After Thyroid Cancer Treatment: once the patient is free from disease the following measures must be taken;
Proper follow-ups with your physician: Being a thyroid cancer survivor it is very important to make follow-ups with your concerned doctor.
An Iodine Scan: After the treatment in the follow-up visit your physician will advise for an iodine scan. In which very low dose iodine will be given orally and scan your thyroid gland area. If the result is negative then there is no need further.
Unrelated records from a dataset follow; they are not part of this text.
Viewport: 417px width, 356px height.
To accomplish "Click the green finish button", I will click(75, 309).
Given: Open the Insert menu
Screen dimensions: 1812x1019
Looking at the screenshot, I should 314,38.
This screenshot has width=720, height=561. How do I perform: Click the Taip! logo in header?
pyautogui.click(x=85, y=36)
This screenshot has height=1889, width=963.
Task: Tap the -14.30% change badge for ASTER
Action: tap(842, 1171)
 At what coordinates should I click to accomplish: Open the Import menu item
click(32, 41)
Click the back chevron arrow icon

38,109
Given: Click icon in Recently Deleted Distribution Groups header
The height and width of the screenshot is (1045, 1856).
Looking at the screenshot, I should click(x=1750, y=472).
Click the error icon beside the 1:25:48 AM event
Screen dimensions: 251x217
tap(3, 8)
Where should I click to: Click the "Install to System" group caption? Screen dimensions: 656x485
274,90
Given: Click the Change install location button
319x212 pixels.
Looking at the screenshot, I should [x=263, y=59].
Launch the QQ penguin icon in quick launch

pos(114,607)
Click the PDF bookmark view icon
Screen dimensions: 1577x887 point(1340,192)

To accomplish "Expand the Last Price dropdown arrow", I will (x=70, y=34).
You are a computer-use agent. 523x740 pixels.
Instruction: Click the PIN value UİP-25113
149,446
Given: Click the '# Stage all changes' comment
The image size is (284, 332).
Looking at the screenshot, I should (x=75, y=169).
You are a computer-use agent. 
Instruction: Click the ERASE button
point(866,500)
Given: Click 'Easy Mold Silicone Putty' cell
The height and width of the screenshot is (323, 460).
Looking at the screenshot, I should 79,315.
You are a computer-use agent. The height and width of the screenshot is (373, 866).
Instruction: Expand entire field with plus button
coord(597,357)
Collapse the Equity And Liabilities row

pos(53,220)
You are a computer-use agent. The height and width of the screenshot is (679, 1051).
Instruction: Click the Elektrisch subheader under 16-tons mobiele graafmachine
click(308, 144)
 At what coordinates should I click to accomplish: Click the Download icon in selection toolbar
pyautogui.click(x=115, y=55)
TSH and Thyroglobulin Levels after Thyroidectomy:
The patient will be regularly tested for Thyroid stimulating hormone and thyroglobulin. After complete thyroidectomy, there will be very low levels of thyroglobulin in the blood. If the levels are high in blood this indicates that cancer is coming back For which the patient will be again followed through a whole body scan usually called a PET scan. The patient will be on a thyroxin tablet to replace the function of the thyroid so its dose will be adjusted also by doing TSH levels.
Hence, thyroid cancer is treatable in its early stages and treatment depends upon the type and stage of the disease. Early detection of signs and symptoms is very important for early diagnosis. Follow-up visits are very necessary for the reoccurrence of the disease.